According to the polls – and again, this is a far from perfect evaluation technique – the tight ends polled would rank in the following order:

  1. Dallas Goedert 81%
  2. Mike Gesicki 73%
  3. David Njoku 71%
  4. Jonnu Smith 69%
  5. OJ Howard 63%
  6. Irv Smith Jr. 56%
  7. Tyler Higbee
  8. Jared Cook 34%
  9. Gerald Everett 34%
  10. Ian Thomas 24%

The most fascinating thing about these Twitter polls that I threaded together is that, despite a very small sample size of votes on these polls, there is seemingly no consensus at all on how to value a player like Higbee. This is mirrored in both ADP and rankings, as shown above.
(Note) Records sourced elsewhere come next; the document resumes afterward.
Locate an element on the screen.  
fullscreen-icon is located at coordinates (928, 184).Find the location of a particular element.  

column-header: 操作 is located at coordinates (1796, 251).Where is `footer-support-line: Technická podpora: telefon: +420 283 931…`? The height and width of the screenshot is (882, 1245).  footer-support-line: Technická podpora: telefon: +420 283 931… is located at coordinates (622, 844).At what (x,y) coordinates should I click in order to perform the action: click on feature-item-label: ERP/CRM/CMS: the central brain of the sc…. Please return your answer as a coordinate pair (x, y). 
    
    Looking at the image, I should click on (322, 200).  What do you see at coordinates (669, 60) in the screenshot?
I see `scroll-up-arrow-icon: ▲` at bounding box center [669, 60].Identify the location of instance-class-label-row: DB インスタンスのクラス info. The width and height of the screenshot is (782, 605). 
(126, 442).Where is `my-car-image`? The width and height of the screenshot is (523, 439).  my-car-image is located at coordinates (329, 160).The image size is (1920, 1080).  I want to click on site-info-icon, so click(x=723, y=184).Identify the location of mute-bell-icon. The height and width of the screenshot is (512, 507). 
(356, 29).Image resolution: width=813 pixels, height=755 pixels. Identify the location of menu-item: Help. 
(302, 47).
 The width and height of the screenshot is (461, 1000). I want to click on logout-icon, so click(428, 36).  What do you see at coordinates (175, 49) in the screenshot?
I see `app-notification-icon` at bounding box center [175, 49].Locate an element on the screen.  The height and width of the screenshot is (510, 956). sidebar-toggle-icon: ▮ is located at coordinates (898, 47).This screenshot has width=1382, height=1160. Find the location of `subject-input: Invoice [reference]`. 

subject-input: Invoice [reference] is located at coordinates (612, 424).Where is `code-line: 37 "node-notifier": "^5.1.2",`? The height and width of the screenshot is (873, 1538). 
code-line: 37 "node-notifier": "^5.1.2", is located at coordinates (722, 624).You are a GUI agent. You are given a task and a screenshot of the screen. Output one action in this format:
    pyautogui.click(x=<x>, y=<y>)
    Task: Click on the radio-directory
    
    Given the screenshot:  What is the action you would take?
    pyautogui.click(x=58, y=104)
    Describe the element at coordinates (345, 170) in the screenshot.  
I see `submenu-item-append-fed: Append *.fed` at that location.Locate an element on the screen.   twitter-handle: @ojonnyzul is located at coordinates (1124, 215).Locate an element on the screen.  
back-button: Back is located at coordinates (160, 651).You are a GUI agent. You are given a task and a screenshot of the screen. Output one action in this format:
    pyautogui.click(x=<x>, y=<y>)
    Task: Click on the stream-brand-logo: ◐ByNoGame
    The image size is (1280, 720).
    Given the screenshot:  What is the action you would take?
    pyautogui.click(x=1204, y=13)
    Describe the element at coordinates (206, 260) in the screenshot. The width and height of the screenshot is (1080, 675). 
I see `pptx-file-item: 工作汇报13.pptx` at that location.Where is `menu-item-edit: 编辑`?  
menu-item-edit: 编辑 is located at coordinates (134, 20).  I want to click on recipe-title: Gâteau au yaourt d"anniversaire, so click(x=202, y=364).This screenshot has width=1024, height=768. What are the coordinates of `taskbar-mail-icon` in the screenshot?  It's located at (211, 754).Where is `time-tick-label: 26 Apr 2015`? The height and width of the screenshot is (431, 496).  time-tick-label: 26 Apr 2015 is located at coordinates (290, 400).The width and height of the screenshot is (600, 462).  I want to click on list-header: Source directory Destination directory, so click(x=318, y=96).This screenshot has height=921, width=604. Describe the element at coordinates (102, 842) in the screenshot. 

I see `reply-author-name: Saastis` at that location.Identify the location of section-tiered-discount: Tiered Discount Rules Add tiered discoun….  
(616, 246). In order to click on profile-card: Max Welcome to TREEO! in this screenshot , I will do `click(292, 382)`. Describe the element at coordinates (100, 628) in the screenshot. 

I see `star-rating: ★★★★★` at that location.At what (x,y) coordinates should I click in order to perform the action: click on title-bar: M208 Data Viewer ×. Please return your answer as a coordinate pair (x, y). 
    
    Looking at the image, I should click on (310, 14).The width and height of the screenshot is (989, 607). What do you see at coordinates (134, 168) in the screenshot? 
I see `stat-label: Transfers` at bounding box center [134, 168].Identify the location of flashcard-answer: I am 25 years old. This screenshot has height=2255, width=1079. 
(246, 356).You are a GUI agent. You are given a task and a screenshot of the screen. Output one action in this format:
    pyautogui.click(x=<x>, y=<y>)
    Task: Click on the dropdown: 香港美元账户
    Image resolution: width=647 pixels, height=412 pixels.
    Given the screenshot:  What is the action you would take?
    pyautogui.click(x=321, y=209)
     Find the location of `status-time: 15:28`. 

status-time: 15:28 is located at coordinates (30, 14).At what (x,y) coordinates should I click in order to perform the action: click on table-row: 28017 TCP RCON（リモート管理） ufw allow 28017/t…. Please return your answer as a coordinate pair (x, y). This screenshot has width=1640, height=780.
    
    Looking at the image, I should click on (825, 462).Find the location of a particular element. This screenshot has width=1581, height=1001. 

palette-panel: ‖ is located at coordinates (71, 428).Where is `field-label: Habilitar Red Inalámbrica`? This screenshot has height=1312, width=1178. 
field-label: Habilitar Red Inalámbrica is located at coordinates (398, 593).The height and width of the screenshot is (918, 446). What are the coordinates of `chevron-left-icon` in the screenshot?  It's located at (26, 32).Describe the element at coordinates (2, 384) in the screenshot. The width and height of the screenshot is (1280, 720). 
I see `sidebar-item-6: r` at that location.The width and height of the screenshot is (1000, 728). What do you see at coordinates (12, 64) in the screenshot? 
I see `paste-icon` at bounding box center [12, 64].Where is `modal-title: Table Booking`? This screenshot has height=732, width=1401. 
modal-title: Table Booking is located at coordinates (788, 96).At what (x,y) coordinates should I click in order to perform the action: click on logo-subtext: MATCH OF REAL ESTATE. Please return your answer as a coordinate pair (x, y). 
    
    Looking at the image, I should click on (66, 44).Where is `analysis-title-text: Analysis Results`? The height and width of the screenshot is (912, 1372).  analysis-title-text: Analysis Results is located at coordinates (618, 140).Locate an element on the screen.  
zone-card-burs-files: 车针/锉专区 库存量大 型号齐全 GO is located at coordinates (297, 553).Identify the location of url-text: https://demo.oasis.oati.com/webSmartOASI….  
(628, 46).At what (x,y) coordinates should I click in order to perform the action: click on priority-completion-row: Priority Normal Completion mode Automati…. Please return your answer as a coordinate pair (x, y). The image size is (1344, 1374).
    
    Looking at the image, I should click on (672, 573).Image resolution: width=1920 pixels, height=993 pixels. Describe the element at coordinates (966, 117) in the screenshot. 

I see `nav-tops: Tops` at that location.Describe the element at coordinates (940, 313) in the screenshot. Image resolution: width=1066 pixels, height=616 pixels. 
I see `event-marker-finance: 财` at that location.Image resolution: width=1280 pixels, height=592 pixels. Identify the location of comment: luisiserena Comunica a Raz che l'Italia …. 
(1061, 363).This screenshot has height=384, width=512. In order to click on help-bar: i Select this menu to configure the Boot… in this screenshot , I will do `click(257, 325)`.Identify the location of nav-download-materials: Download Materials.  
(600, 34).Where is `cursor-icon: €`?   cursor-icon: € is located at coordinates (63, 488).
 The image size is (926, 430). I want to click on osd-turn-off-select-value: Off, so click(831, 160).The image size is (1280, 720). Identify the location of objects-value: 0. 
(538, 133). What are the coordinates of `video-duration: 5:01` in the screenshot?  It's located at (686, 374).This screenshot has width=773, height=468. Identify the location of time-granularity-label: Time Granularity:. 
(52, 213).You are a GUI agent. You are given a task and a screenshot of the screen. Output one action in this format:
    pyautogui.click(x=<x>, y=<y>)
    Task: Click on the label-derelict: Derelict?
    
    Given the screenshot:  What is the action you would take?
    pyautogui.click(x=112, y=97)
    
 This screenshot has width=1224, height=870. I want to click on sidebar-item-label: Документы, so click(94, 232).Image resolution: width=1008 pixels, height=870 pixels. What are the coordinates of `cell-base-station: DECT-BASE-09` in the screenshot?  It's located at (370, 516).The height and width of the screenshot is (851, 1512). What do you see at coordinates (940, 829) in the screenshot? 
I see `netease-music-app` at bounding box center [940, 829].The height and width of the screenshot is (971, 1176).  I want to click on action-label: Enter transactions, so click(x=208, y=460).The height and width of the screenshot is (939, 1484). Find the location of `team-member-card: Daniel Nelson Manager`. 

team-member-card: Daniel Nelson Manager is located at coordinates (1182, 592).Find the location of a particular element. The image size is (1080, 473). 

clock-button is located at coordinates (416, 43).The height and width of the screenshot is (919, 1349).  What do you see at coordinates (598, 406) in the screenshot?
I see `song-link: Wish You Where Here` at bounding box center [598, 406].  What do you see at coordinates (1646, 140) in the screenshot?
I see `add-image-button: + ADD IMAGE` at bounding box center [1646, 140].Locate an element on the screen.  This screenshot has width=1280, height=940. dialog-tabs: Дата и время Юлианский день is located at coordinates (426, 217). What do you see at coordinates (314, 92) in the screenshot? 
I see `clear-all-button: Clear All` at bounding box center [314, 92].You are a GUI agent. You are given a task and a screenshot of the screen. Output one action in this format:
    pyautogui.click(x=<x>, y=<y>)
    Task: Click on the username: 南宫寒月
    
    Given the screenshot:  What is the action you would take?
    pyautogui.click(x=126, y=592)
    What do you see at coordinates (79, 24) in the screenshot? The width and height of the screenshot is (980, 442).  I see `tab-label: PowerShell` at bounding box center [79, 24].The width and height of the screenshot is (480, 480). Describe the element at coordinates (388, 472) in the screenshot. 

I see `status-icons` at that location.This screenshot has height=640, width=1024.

Higbee is clearly a player the dynasty community is uncertain how to value at this point in time. He was an afterthought for the majority of his career before a late-season boom in 2019, and it’s impossible to truly gauge whether his drastic increase in usage was a small sample phenomenon or a sign of things to come.

Higbee is almost certainly pulling less in trades than he was during the fantasy playoffs (if trading was still allowed) as teams may have desperately tried to overpay to add some tight end production for a title run. The strange thing is that his production didn’t really start until after the trade deadline in most leagues had passed already.

He’s not a sure thing because the Rams could easily just revert to how they had utilized him for four years prior to his breakout. However, I think Higbee showed too much potential for him to revert back into a pumpkin. He’s not the sexiest pick as a breakout tight end, but he’s shown he has high-end TE1 upside if things break right. His cost does not reflect that right now.